Left thoracotomy exploration revealed transection of the left mammary artery at the third intercostal space. Combining direct approach to LIMA, by extending the stab wound at the third intercostal space and lifting the chest wall in order to access the distal segment of the LIMA, ligation of both ends was achieved. Further exploration revealed injury to the left diaphragm from another separate stab wound. Exploratory laparotomy revealed approximately 4-5 cm laceration to the anterior stomach with large food spillage in the peritoneal cavity. Following closure of thoracotomy with two chest tubes placement and closure of the abdomen, patient was transferred to intensive care unit for further resuscitation, hemodynamically stable. He was extubated after operative day 3 and discharged to home seven days later, having recovered fully.

3. Discussion

Good functional recovery and outcome, as in our paper, from tension massive hemothorax with prehospital arrest that resulted from penetrating internal mammary injury, requiring RT in the TRU has not been reported. There are few reports of internal mammary injury that have resulted in pericardial tamponade and hemothorax three after penetrating trauma, and one with blunt trauma; reported previously (Table 1) [47].

Injury to Internal mammary artery is infrequently reported in literature.
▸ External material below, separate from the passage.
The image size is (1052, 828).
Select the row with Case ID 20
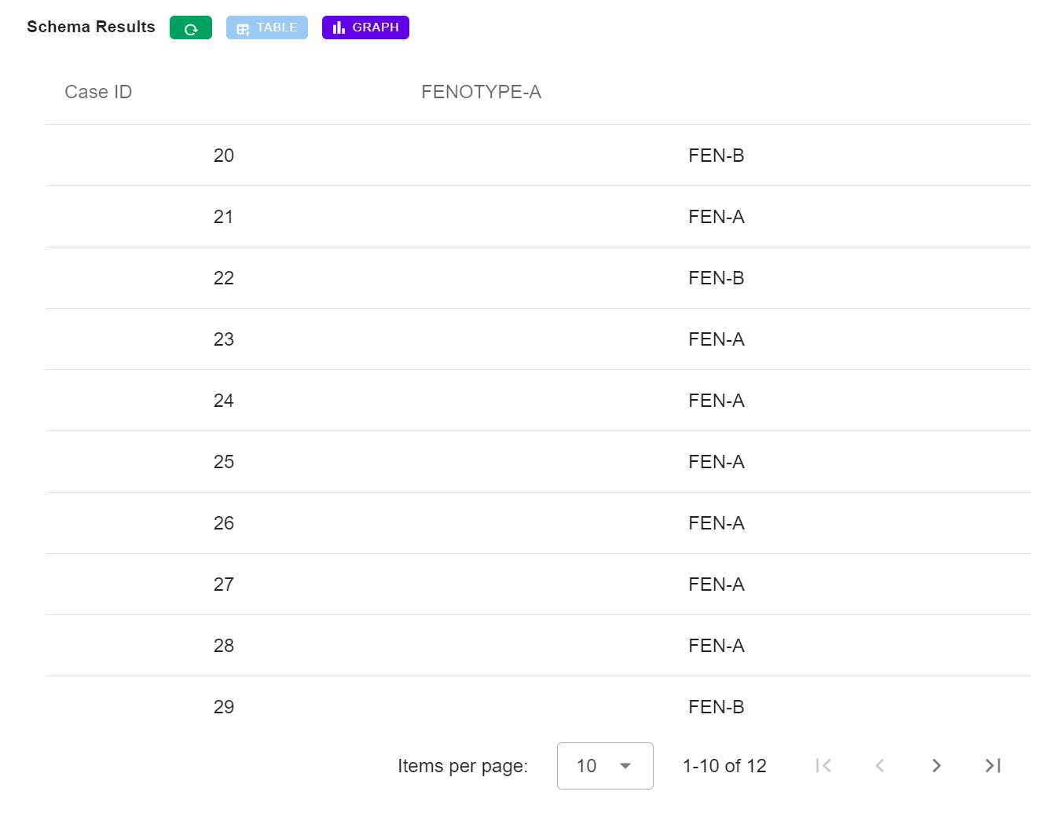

It can be a result of penetrating or blunt trauma, both of rare in occurrence but still with serious consequences [8, 9]. Others have described internal mammary injury that had occurred from central line insertion [10]. The presentation of internal mammary injury varies from relatively stable patient that can be studied in a timely manner to identify the source of hemothorax, to a delayed presentation of massive hemothorax that mandate thoracotomy [11, 12]. Many treatment options have been described so far, but all depends on the hemodynamic status of the injured patients. If a patient is not in cardiac arrest, release of hemothorax with a chest tube is the first line of intervention. While there is not enough experience reported with this injury, chest tube insertion will release tension hemothorax. If on the other hand placement of chest tube is not effective enough or if patient presents with witnessed cardiac arrest of less than 10 minutes, then ERT should be performed, if there is a surgeon in the institution rendering the care. The injured internal mammary may be treated based on the clinical presentation. This management includes angioembolization or open surgery and ligation of the injured vessel [13]. We have proposed an algorithm based on current treatment approaches to penetrating chest trauma (Figure 1).

4. Conclusion

This paper demonstrates that injury to the left internal mammary artery with massive tension hemothorax requires immediate resuscitative thoracotomy and should be performed immediately.

Abbreviations

LIMA:Left internal mammary artery
RT:Resuscitative thoracotomy.

Written informed consent was obtained from the patient for publication of this paper and any accompanying images. A copy of the written consent is available for review by the Editor-in-Chief of this journal.

Conflict of Interests

The authors declare that they have no conflict of interests.

Authors’ Contribution

Dr. A. Al Hassani, Dr. Y. Abdul Rahman, Dr. A. Ahad Kanbar, and Dr. Abubaker Al-Aieb, acquired data for the case report, interpreted the data, drafted the manuscript, Dr. M. Asim, helped in organizing the paper and formatting the paper. Dr. A. El-Menyar reviewed the paper. Dr. R. Latifi, supervised the patient’s care, has interpreted the data, and revised the manuscript critically for important academic content. All authors read and approved the version to be published.

Acknowledgment

The authors thank all the trauma surgery staff for their cooperation. The authors have no financial issues to disclose.